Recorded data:
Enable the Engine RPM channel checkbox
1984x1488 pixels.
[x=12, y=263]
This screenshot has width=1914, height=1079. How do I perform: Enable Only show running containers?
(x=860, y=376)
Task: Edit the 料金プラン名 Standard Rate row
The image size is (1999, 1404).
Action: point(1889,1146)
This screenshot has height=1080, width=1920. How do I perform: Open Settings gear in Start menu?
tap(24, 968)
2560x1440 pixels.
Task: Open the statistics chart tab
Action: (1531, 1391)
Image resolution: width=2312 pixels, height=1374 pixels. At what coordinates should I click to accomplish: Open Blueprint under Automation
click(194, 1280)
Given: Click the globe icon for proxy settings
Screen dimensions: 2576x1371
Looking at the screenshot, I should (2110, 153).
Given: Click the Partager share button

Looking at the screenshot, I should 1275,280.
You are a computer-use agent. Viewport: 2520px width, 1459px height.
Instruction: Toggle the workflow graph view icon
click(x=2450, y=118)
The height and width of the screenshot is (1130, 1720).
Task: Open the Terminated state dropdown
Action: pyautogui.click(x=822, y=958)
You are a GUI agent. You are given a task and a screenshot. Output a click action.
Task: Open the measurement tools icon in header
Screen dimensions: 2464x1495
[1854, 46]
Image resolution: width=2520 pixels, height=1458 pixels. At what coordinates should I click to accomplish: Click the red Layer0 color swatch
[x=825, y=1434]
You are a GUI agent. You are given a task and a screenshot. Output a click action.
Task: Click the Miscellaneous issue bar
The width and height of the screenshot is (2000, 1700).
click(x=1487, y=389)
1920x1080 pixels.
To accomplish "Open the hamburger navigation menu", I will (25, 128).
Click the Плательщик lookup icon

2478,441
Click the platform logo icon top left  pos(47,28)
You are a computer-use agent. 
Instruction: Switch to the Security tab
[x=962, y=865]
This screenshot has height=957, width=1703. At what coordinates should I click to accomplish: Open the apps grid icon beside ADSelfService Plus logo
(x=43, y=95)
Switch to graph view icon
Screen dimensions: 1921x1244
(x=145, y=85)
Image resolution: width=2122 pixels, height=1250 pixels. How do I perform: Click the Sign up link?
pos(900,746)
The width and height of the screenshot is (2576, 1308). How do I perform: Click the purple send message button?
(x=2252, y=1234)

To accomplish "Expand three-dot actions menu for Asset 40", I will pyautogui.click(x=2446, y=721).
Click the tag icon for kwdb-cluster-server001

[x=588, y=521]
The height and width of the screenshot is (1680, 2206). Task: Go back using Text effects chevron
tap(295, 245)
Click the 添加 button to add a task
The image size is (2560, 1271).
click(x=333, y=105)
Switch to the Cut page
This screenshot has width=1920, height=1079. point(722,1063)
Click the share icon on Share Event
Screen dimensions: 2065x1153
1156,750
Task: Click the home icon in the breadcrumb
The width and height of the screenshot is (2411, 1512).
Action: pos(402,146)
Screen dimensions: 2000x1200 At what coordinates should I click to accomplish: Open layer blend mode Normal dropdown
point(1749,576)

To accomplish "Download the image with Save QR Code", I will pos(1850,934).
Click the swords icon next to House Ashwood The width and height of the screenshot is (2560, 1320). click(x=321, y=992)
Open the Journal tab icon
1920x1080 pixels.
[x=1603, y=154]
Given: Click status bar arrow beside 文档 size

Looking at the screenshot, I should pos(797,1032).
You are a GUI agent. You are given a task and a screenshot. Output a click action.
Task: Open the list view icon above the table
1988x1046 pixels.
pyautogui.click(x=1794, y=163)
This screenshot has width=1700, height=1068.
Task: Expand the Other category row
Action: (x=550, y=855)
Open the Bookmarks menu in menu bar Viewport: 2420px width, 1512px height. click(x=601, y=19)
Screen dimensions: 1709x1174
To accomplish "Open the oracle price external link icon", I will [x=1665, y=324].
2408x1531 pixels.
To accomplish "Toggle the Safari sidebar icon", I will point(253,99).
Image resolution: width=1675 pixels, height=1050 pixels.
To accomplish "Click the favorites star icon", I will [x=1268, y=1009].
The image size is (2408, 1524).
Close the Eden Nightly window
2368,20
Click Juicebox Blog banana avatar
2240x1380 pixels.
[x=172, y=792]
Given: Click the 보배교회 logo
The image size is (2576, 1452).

* **WHAT TO PRODUCE**
Word for word, restate the lines above from the line containing "This screenshot has height=1080, width=1920." through the line containing "You are a computer-use agent. Viewport: 2520px", with both included and nothing else.

* **YOUR SOLUTION**
This screenshot has height=1080, width=1920. How do I perform: Open Settings gear in Start menu?
tap(24, 968)
2560x1440 pixels.
Task: Open the statistics chart tab
Action: (1531, 1391)
Image resolution: width=2312 pixels, height=1374 pixels. At what coordinates should I click to accomplish: Open Blueprint under Automation
click(194, 1280)
Given: Click the globe icon for proxy settings
Screen dimensions: 2576x1371
Looking at the screenshot, I should (2110, 153).
Given: Click the Partager share button

Looking at the screenshot, I should 1275,280.
You are a computer-use agent. Viewport: 2520px width, 1459px height.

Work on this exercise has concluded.